Americans thought that this would civilize the Indians. Missionaries tried converting the Indians to Christianity. Schools forced the children to act dress and speak like the Americans. The Indians hair was cut shorter and names were changed to fit in with the American way of life. The land that was given to the Indians by the Dawes Act was decreased as time went by and in 1934 the act was completely repealed. This caused severe distress for the Indians and alcoholism, illiteracy, poverty, and suicide rates for the Indians were higher than any of the other cultural groups in America afterward.
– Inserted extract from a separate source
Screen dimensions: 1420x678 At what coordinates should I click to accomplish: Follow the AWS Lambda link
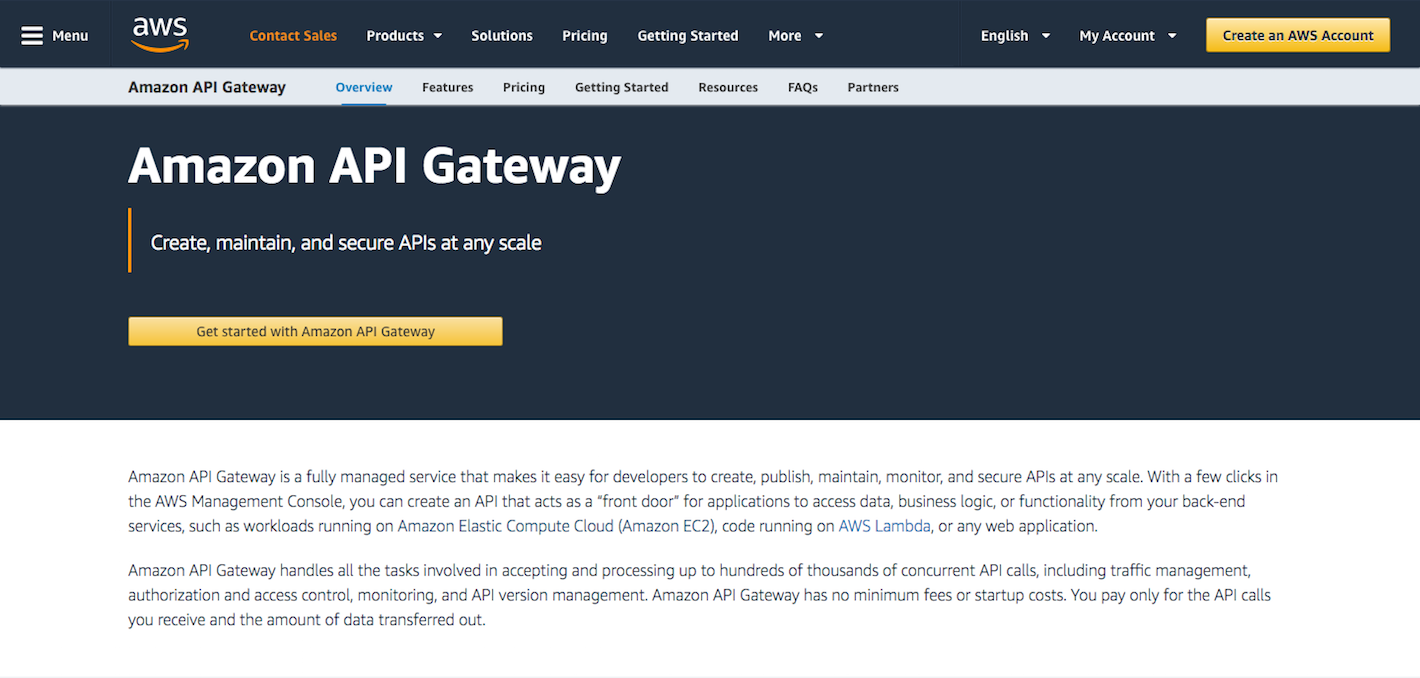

When it was known that the land of the Indians was very valuable the white southerners took much interest in it. The discovery of gold and the growth of cotton agriculture did not help the racial prejudice that the whites already had towards the Indians. Many people thought that the Indians were not as able and good as the Americans, President Jackson said, “Circumstances that cannot be controlled, and which are beyond the reach of human laws, render it impossible that you can flourish in the midst of a civilized community.”
When America bought the Louisiana Territory from France in 1830, President Thomas Jefferson received an opportunity he had thought about for several years. He was going to relocate the eastern tribes beyond the Mississippi River. Another President of the United States, James Monroe, wrote a letter to Andrew Jackson that stated, “I have long viewed treaties with the Indians an absurdity not to be reconciled to the principles of our government.”
The Choctaw relocation began in 1830, seven years later the Chickasaw were removed. In 1836 the Creek were removed by force that was followed by the negotiations that started in 1832. The Seminole removal triggered a 7 year war that ended in 1843. They had been given 2 years to pack and move, and...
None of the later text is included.